Sex? probably 🙂 but what about the woman’s role as ezer kenegdo? Does the ezer role occur only when it’s good? Or is that role God-ordained, whether the woman is pagan or in right-standing? Can the ezer role be for good or bad, depending on the woman’s orientation?
Also seems to put Prov 31 in another light, if you read it from the perspective of a warning for men and not just an admonition/burden for women only (as I was always taught in church). Seems to me, when read that way, it’s for men, even more than women.
A lot more involved here. Some of this is covered in Feinstein’s book (which is outrageously expensive). Some is covered in Guardian Angel. We have a lot more to learn about the influence of culture and history on our thinking and the thinking of those who wrote the material in Leviticus. We will press on with this topic soon.
The difference between adultery and fornication has always been unclear to me but lately I have heard this explanation. Could you confirm?
Adultery is something that adulterates a lawful marriage, e.g. sex with anyone other than one’s spouse.
Fornication is an unlawful sexual union from the start, e.g. casual sex, homosexuality, prostitution, incest or with anyone from outside of the community of Israel.
This is why divorce was an option in this case. Marriages with foreign wives were unlawful unions from the start. Solomon had hundreds of such unions and it ultimately led to the “divorce” of Israel from Judah. Fornication was a very serious issue leading to destruction.
I think your differentiation of adultery and fornication is spot on for all the associations that are taboo in Lev 18, but how do we reconcile that with women like Ruth and Rahab, if the problem is joining with someone from outside of the community of Israel? And what about Torah’s provision for the captive woman to marry into Israel? So it can’t just be that someone is not part of the community. I think the real issue is the woman’s heart. If she has started on the path of obedience to God, perhaps she becomes as one of the community and is then acceptable for marriage.
Yes, Rahab and Ruth, but they aren’t the only oddities. There are more. As we may see.
I think Ruth and Rahab are Y-H’s examples of how He works even in non-Torah hearts. He created all-not just Jews. He knows the hearts of all his creations and we need to learn to be alright with NOT knowing all the details of how He works.
I know, I know, easier said than done. Just keep walking/learning with ears to hear and eyes to see. Y-H will not disappoint us.
This is the simple faith of a child-not immature but simple.
Religion so complicates these things. sigh
He is still the God of miracles if we can simply believe that.
I have been meeting a lot of new people here in the Mid-West Bible Belt. Y-H has been preparing me for such a time as this. Funny how the things I hear come out of the mouths of religious church goers do not demonstrate a selfless compassion towards others. It is all about the church one goes to and the fact that one does go!

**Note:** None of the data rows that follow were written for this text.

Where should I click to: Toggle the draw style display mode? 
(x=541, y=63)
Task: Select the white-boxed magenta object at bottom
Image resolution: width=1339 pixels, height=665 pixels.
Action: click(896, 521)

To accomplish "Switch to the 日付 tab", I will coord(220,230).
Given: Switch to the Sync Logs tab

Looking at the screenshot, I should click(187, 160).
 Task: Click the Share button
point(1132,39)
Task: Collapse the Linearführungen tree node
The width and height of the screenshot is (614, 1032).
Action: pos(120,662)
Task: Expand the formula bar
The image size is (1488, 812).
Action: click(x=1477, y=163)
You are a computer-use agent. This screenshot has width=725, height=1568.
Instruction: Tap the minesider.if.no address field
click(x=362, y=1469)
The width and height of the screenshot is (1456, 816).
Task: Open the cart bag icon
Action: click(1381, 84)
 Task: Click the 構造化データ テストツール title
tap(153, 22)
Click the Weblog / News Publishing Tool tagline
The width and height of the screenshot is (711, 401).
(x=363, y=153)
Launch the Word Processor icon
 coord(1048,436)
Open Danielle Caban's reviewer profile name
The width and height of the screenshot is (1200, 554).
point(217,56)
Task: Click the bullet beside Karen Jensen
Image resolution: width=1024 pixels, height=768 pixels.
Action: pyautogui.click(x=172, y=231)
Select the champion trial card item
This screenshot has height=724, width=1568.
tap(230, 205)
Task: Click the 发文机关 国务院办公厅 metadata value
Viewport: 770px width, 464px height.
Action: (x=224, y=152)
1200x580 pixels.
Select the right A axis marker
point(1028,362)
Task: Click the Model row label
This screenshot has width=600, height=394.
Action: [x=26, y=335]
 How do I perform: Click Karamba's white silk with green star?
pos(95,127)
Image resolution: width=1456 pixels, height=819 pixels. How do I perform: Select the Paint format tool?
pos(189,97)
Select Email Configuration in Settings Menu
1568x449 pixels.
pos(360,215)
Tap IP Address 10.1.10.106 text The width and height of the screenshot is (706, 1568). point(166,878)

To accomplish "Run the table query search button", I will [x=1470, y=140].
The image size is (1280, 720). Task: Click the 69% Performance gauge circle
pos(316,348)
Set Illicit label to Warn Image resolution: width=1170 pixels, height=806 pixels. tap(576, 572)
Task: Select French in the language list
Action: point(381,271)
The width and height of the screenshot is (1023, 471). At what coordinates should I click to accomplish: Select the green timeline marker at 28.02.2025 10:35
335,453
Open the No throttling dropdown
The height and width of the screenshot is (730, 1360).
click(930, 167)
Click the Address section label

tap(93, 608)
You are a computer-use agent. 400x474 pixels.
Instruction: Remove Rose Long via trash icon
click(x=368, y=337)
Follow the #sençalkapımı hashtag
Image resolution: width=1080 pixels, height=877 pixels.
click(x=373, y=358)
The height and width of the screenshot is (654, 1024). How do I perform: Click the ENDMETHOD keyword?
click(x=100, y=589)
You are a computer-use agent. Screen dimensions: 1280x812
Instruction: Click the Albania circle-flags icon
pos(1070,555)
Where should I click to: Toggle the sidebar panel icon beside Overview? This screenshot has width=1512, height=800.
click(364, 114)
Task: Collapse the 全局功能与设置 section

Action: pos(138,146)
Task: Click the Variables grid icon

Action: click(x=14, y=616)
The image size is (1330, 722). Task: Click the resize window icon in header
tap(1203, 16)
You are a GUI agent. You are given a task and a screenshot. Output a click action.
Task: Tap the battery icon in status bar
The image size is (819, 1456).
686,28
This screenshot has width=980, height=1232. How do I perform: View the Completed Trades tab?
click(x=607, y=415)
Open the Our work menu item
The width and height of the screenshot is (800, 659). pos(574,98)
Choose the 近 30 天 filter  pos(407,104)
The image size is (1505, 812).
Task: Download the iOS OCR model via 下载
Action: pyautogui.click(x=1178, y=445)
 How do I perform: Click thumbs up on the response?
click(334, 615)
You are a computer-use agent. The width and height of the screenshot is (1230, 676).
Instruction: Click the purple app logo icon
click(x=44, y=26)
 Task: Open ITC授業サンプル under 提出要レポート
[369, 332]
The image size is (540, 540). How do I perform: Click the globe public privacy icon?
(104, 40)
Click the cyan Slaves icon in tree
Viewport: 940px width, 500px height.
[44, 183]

Why do I need to go to church for that? Completely rhetorical but valid.
Not all are as I mentioned above. I have met some wonderful people that we have a fledgling community started with. I look forward every day to what Y-H may have for me. I just never know but I do know that I am learning to trust Him with everything. Quite the journey for an original non-Torah person like me-at least to begin the journey.
Shalom Jordan, I can’t agree more with your observations-“Every group eats the weak among them. There is pride and self-promotion in all these circles, and very little humbleness.” Humility is so lacking amongst many such circles, more so from the top, the “leaders”, act in very unloving ways.
Yes, the Jewish community is a very close community, more like a big family.